▶ EXERCISE:
Across the records below, how many lines include the string "title"? State the number and nothing more.

Records excerpted from a collection
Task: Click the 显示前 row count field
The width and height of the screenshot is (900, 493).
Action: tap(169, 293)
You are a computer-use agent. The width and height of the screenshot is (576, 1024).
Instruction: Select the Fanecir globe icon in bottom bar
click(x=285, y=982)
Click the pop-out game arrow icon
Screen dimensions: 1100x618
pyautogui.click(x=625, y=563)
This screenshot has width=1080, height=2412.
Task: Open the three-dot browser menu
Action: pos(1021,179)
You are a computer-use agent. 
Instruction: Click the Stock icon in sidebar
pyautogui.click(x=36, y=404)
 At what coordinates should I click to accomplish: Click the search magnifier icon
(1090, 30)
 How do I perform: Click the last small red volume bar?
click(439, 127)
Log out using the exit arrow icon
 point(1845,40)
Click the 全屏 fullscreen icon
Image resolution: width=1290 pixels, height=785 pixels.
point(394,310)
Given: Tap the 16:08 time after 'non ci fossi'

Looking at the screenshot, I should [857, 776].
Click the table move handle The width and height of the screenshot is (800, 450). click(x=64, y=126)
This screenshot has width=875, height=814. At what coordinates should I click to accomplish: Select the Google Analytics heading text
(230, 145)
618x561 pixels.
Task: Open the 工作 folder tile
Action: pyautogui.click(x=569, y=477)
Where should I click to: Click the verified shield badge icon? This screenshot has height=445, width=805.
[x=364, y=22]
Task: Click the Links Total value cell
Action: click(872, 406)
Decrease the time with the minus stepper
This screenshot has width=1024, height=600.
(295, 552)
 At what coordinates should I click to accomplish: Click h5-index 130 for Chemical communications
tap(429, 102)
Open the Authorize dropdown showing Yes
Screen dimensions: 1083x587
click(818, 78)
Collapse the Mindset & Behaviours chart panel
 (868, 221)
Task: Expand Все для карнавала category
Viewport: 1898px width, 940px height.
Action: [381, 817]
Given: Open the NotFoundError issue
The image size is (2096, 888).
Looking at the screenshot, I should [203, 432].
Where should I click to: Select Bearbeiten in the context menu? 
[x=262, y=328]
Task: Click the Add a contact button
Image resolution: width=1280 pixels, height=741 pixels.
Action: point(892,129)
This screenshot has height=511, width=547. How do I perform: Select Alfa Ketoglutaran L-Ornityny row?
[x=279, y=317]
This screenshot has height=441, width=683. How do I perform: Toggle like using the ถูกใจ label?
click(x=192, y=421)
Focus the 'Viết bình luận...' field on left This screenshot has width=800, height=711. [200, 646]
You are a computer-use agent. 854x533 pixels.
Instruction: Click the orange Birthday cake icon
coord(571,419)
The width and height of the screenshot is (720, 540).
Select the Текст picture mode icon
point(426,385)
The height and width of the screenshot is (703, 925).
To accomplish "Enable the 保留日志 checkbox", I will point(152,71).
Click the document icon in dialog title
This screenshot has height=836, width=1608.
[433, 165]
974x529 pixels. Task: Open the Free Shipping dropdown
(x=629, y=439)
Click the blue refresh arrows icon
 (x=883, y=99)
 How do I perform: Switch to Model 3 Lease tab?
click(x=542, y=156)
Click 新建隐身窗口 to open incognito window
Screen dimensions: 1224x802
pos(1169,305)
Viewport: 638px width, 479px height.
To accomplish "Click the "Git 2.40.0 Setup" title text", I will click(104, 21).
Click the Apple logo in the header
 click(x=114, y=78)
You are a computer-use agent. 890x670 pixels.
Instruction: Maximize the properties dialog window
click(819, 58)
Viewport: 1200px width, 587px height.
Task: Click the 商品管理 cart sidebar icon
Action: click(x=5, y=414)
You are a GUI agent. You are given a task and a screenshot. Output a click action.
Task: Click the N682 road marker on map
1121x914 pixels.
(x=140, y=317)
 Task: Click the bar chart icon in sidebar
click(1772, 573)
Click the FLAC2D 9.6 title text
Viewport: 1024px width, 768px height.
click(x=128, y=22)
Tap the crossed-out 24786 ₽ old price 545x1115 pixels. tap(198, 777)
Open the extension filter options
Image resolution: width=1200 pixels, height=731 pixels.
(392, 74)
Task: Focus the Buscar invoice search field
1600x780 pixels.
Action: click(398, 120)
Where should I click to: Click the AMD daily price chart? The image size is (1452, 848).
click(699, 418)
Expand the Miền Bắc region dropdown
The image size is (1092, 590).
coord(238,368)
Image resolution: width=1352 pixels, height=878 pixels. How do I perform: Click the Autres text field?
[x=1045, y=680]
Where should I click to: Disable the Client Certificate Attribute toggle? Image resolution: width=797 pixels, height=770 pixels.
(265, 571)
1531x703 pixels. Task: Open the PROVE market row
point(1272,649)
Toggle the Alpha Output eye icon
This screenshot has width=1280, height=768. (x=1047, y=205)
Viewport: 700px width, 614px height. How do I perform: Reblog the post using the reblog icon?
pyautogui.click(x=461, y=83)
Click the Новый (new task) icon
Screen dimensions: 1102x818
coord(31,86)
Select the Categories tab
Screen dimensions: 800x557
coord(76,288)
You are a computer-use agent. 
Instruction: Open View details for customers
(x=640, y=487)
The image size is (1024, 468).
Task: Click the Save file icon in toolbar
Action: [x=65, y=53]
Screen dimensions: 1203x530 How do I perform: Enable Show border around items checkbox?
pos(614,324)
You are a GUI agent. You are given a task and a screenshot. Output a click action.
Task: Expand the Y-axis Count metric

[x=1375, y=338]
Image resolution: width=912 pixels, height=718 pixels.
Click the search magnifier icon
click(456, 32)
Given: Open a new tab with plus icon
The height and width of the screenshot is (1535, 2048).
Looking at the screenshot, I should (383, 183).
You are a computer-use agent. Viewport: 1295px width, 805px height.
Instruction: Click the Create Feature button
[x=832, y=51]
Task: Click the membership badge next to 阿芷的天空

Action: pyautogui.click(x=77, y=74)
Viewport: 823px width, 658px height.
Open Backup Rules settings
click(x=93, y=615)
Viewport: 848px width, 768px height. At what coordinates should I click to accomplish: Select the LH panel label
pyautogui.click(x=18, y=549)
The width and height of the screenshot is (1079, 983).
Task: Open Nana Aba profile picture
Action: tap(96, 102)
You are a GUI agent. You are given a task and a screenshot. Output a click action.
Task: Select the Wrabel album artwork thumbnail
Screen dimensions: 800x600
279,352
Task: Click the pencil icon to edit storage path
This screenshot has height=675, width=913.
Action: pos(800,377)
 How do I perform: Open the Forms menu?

▶ SOLVED PROBLEM:
3